* EXERCISE *
Your answer is the lines below, exactly, from the one that contains "The width and height of the screenshot is (560, 268)." through the one that contains "Given: Click the 'Материал валков' label", both included.

* RECORDS FOR THE TASK *
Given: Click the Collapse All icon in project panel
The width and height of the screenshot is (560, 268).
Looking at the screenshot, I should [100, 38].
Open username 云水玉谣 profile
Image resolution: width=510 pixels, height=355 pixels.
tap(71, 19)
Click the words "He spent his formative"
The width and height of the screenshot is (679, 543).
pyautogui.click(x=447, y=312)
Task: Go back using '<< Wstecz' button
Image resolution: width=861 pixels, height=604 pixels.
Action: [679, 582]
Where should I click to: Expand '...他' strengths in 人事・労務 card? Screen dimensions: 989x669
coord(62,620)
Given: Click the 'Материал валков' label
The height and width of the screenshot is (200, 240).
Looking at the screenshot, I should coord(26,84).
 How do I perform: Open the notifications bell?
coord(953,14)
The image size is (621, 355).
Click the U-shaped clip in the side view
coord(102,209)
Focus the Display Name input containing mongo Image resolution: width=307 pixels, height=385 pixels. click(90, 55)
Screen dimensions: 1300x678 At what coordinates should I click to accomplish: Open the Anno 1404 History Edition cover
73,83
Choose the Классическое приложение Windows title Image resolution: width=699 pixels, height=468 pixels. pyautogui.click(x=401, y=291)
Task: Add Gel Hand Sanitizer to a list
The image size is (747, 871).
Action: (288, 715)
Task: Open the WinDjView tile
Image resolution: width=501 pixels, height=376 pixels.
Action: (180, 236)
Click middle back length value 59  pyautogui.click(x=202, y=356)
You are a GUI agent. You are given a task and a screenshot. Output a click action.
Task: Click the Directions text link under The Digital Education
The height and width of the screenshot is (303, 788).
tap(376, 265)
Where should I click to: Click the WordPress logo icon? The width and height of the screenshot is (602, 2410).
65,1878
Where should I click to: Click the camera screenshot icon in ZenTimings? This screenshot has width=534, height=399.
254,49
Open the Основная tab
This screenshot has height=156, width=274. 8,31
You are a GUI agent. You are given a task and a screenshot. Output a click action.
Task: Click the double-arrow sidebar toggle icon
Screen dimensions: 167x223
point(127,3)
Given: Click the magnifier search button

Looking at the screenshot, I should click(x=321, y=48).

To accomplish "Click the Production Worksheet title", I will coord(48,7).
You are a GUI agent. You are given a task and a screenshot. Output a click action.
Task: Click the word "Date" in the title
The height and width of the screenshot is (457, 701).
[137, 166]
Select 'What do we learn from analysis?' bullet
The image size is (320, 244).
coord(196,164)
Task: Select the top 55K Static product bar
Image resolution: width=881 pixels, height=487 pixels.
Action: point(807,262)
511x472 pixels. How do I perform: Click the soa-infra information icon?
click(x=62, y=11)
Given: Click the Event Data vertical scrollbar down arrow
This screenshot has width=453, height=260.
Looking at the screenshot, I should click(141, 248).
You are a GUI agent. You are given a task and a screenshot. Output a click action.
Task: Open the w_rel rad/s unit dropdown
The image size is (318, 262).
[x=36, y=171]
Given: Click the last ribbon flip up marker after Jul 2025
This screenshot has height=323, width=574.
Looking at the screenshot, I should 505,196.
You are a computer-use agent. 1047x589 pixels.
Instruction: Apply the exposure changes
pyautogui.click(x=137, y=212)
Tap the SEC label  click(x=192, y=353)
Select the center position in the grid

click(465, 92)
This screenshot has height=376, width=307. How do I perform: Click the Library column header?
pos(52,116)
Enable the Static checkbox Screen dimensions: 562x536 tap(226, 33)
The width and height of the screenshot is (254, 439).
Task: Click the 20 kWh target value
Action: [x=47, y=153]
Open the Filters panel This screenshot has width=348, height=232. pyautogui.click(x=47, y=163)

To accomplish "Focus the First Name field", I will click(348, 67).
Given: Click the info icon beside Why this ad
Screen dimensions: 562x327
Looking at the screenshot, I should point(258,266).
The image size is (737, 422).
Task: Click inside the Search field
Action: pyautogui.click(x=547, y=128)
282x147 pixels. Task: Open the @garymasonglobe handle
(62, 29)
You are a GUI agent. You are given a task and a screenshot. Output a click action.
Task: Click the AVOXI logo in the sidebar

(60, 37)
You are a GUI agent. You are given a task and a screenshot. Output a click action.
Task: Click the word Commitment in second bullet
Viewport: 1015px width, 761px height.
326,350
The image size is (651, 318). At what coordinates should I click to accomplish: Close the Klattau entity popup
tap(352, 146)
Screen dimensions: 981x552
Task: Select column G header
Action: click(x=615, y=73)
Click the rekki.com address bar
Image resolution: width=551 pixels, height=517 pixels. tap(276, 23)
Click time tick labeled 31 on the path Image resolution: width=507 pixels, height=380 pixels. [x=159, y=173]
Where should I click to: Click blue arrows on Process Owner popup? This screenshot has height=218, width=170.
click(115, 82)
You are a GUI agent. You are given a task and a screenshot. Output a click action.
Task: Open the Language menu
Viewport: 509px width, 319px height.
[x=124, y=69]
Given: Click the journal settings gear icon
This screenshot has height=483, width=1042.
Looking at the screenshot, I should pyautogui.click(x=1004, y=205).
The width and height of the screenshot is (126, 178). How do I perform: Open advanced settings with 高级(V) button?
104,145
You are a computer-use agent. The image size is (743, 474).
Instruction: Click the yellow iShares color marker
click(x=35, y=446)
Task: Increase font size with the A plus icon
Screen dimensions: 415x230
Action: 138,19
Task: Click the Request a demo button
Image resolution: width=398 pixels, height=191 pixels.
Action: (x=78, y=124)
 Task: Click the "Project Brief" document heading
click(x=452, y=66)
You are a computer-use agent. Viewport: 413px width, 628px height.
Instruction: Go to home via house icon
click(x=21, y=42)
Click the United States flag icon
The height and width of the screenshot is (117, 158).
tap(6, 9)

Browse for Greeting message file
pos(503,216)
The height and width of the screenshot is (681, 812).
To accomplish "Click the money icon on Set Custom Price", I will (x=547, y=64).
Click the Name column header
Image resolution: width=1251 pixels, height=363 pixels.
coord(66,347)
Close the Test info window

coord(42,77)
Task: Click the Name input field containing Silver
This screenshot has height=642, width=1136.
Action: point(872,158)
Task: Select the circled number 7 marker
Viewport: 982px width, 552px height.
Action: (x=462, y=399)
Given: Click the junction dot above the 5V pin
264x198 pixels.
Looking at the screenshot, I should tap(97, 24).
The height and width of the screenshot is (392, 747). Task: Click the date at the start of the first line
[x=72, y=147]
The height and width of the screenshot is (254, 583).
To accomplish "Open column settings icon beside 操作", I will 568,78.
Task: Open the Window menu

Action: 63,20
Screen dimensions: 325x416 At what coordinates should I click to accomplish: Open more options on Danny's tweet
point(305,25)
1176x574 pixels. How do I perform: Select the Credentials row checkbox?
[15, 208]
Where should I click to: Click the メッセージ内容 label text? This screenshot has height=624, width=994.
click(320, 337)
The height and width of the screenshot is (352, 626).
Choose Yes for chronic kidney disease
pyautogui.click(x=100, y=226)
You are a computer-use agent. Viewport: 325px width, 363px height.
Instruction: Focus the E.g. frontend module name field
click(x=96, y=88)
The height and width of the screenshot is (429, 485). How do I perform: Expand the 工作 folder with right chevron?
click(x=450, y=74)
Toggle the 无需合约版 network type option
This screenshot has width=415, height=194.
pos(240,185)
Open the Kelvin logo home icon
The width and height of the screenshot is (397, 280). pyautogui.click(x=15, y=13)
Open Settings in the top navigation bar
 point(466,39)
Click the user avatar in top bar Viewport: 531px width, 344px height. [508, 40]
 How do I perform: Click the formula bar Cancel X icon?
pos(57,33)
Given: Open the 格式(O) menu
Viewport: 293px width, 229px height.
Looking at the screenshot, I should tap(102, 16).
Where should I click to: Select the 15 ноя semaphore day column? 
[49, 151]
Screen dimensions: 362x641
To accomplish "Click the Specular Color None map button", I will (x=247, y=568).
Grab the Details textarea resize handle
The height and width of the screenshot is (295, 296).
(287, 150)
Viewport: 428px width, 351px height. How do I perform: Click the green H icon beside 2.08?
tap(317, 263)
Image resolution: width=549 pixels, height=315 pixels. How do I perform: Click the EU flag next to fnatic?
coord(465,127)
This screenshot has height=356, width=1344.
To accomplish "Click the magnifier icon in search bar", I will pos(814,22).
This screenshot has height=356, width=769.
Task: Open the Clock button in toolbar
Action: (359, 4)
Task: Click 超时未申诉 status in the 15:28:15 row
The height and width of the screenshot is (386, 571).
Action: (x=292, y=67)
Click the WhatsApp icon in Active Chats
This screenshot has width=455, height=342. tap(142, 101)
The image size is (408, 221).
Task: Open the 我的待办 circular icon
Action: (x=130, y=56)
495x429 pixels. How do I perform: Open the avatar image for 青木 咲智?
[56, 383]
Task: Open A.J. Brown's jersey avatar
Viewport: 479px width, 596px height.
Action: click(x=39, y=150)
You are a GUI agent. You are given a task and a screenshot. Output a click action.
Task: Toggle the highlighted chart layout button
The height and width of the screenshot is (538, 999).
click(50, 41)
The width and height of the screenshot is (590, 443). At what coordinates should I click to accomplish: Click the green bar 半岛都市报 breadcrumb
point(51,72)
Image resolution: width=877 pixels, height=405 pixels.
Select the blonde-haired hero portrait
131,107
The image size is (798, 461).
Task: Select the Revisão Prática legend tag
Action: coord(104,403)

* ANSWER SPACE *
The width and height of the screenshot is (560, 268).
Looking at the screenshot, I should [100, 38].
Open username 云水玉谣 profile
Image resolution: width=510 pixels, height=355 pixels.
tap(71, 19)
Click the words "He spent his formative"
The width and height of the screenshot is (679, 543).
pyautogui.click(x=447, y=312)
Task: Go back using '<< Wstecz' button
Image resolution: width=861 pixels, height=604 pixels.
Action: [679, 582]
Where should I click to: Expand '...他' strengths in 人事・労務 card? Screen dimensions: 989x669
coord(62,620)
Given: Click the 'Материал валков' label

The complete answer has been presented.